APC may be used to apply privacy settings to only particular portions of a lossy file, for example, a particular portion of a JPEG image or a frame (or series of frames) from an MPEG video. For example, User A may be a family member who may be authorized to see an entire JPEG image or MPEG video, but User B and other users may be mere acquaintances, who are only authorized to see a redacted portion or portions of the JPEG image or MPEG video. For example, the entire JPEG image or MPEG video file would be viewable to User A, but only a redacted portion or portions (e.g., everything but the face of the subject(s) in the image) would be available to the User B and other users when viewing the JPEG image or MPEG video file in an authorized viewing application.
According to some embodiments disclosed herein, a standard, i.e., “unauthorized,” viewing application, e.g. an image viewer or video player, would also be able to open the redacted version of the JPEG image or MPEG video file; it simply may not “know” where to look within the multimedia file's structure for the “true” content from the redacted portion or portions of the JPEG image or MPEG video file. According to still other embodiments, even if an unauthorized viewing application were able to find the “true” content from the redacted portion or portions “hidden” within the file structure of the JPEG image or MPEG video (e.g., in the case of VOPs), the redacted portion or portions may be encrypted, and the unauthorized viewing application would not possess the necessary decryption keys to decrypt the encrypted redacted portion or portions. Moreover, the unauthorized viewing application also would not know where to “place” the encrypted portion or portions back within the image to reconstruct the original, i.e., unredacted, JPEG image or MPEG video in a seamless fashion.

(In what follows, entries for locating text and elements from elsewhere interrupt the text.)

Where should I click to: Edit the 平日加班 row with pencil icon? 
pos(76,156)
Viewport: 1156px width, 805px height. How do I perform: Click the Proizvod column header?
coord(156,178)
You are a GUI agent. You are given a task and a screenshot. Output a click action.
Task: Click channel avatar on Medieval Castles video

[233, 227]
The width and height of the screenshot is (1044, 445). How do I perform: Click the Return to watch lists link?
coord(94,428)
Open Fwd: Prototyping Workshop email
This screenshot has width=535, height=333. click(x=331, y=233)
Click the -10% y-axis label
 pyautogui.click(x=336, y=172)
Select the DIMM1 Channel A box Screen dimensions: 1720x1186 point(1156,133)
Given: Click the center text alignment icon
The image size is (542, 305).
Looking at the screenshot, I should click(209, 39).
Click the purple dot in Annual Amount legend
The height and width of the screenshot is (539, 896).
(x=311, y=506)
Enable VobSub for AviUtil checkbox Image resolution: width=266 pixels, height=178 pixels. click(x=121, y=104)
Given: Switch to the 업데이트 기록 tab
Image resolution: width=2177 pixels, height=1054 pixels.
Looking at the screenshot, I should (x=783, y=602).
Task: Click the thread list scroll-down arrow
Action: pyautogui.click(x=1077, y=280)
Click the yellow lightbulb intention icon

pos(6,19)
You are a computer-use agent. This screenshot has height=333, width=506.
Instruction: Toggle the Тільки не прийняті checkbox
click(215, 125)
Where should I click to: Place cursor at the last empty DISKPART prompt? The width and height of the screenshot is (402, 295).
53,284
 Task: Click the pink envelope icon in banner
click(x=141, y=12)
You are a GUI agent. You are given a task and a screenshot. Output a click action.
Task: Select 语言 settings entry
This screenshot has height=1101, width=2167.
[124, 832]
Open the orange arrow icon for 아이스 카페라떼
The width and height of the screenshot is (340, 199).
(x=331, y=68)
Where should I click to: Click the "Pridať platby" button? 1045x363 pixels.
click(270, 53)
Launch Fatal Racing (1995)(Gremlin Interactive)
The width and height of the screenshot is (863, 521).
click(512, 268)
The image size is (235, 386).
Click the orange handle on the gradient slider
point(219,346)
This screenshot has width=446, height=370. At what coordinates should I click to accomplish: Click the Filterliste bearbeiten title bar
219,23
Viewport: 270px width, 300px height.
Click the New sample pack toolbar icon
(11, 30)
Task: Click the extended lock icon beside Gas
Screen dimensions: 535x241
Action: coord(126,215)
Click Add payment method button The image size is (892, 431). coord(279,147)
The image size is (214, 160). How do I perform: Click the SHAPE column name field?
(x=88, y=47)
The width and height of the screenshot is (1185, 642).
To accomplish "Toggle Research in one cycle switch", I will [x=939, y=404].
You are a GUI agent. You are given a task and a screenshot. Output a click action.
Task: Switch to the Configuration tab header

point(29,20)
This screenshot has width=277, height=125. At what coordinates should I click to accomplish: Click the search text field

Thus, according to some embodiments, the network-based, user-defined, APC controls for lossy file types or files (e.g., encoded media file types, such as MPEG) may include access permission systems, methods, and computer readable media that provide a seamless, intuitive user interface (e.g., using touch gestures or mouse input) allowing a user to: “block out” particular regions or areas of interest in a lossy file; hide (and optionally encrypt) such “blocked out” regions within parts the lossy file's data structure; and then send the lossy file to particular recipients or groups of recipients with customized access permission settings, which settings may be specified on a per-recipient or per-group basis, and that either allow or do not allow a given recipient to locate the protected regions (if hidden) and decrypt such protected regions (if encrypted), so that the original lossy file may be reconstructed by the recipient.